(Collected data entries)
= = =

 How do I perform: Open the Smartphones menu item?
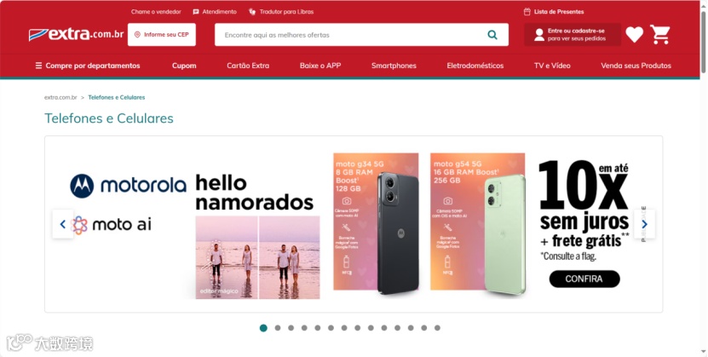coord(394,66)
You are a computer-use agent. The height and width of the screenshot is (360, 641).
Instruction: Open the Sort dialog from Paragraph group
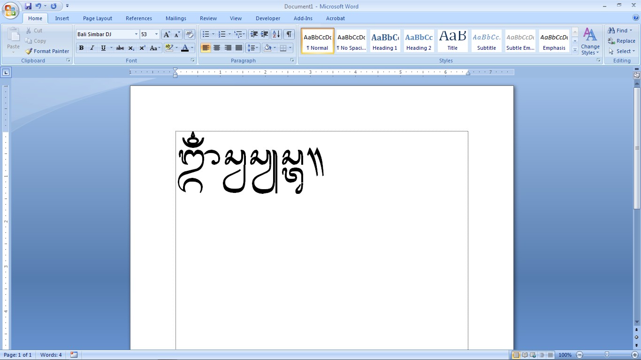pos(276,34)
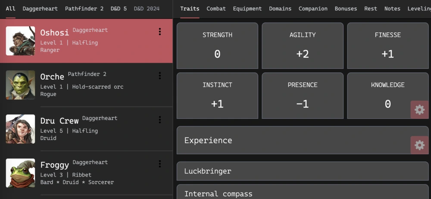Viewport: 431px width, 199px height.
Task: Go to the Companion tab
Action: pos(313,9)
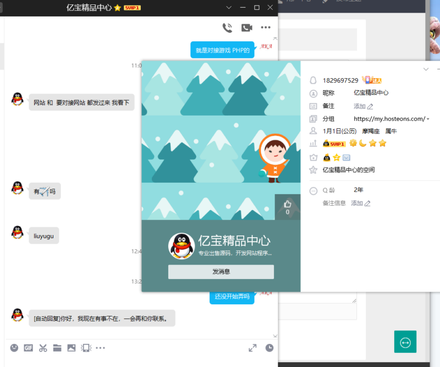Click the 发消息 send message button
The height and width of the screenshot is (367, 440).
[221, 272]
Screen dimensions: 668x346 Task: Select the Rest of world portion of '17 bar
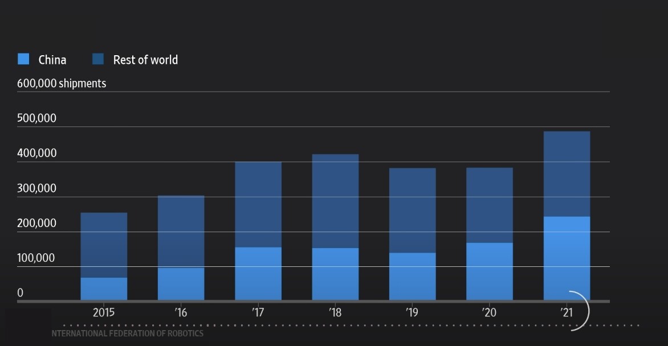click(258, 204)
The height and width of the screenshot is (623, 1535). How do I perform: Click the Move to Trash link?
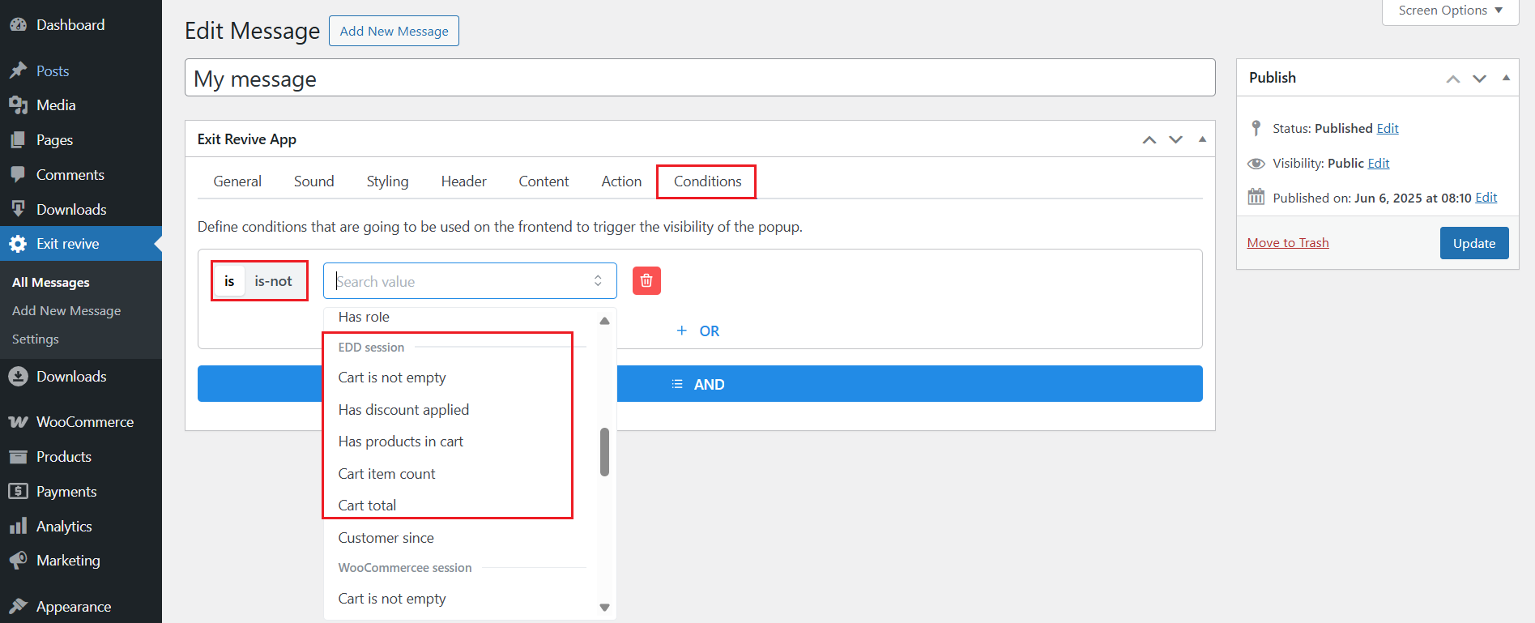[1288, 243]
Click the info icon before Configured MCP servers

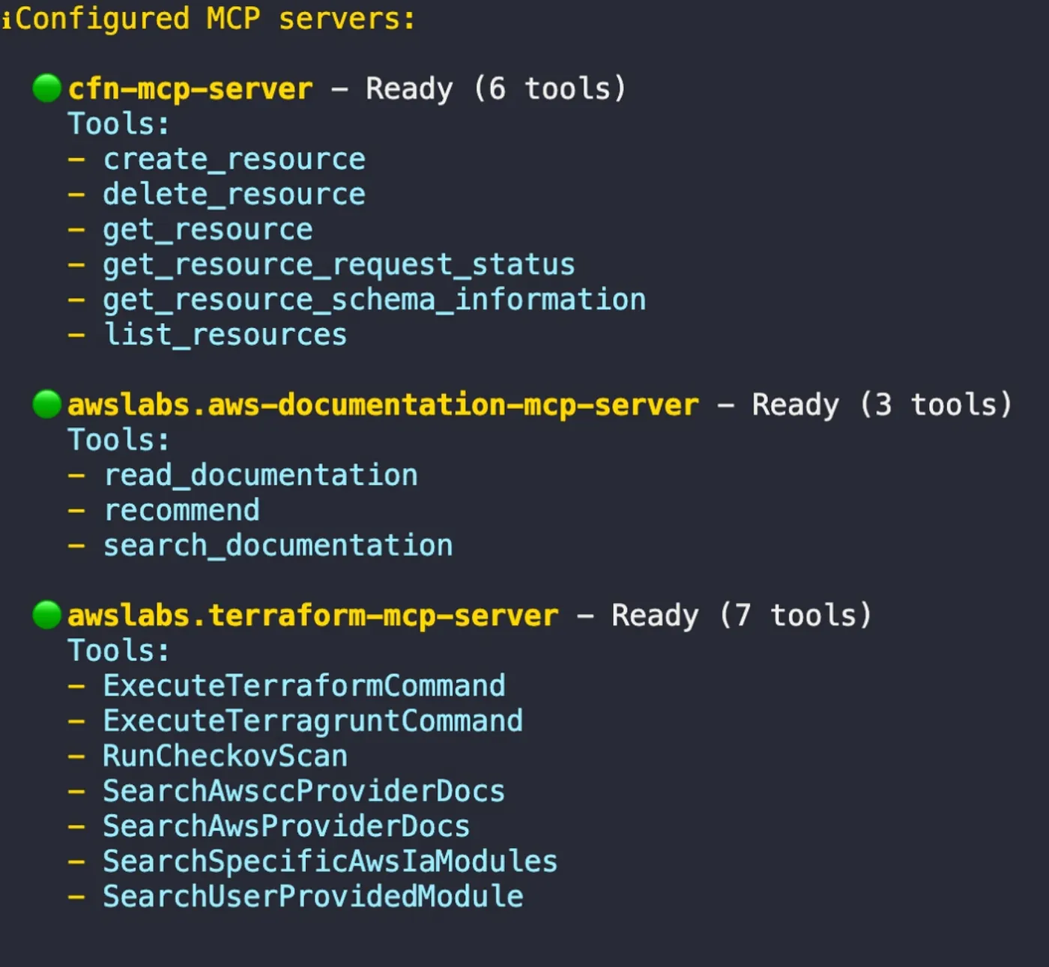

= = =

What is needed —
The lines to be quoted run from the line containing "The height and width of the screenshot is (623, 1535)." through the end of the entries above, both included; quote them exactly and leave out any pictures.

Your solution —
The height and width of the screenshot is (623, 1535). How do I perform: Click the Move to Trash link?
[1288, 243]
Click the info icon before Configured MCP servers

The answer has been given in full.